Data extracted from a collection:
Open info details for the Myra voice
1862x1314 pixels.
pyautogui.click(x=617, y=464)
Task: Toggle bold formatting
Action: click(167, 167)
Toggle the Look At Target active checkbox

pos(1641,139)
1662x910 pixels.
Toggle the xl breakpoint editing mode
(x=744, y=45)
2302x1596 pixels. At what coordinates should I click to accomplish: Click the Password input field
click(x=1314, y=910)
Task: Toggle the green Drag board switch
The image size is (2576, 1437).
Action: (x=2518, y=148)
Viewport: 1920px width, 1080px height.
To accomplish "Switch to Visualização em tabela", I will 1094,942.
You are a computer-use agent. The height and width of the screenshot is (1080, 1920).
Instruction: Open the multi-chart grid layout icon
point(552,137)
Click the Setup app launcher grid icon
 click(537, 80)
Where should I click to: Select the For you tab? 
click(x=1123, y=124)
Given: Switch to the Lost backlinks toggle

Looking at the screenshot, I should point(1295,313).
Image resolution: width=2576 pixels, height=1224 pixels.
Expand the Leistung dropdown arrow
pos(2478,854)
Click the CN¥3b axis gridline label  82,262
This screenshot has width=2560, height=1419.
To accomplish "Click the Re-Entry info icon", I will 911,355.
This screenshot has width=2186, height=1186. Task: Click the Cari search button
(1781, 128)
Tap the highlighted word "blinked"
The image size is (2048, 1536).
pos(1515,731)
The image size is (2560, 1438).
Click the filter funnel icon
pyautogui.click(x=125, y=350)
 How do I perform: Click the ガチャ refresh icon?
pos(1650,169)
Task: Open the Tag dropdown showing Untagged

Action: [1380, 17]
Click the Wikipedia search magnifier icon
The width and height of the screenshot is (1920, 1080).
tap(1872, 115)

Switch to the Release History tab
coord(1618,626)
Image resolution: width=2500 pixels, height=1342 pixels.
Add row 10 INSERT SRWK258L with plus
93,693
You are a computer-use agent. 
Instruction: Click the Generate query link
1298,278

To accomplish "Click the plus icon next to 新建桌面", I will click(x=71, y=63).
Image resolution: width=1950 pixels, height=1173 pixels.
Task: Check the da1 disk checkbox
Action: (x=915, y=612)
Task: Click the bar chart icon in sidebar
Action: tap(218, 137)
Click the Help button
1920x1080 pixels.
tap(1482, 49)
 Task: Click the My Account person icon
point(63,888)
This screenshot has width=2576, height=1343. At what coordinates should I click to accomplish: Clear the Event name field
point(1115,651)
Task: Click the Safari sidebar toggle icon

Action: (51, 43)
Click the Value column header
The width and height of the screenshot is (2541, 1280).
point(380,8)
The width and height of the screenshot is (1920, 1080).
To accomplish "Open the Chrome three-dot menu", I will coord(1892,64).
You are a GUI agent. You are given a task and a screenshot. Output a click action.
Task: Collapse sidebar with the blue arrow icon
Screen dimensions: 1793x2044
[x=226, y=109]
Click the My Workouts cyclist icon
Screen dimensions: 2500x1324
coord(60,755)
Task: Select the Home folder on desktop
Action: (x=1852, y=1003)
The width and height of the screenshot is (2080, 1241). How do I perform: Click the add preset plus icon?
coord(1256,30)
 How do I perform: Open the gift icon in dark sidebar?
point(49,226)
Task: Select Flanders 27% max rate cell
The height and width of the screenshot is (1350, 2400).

WORK REQUIRED:
Go through the data and return each line where the word "computer" appears.

EXPECTED ANSWER:
You are a computer-use agent. The height and width of the screenshot is (1080, 1920).
You are a computer-use agent. 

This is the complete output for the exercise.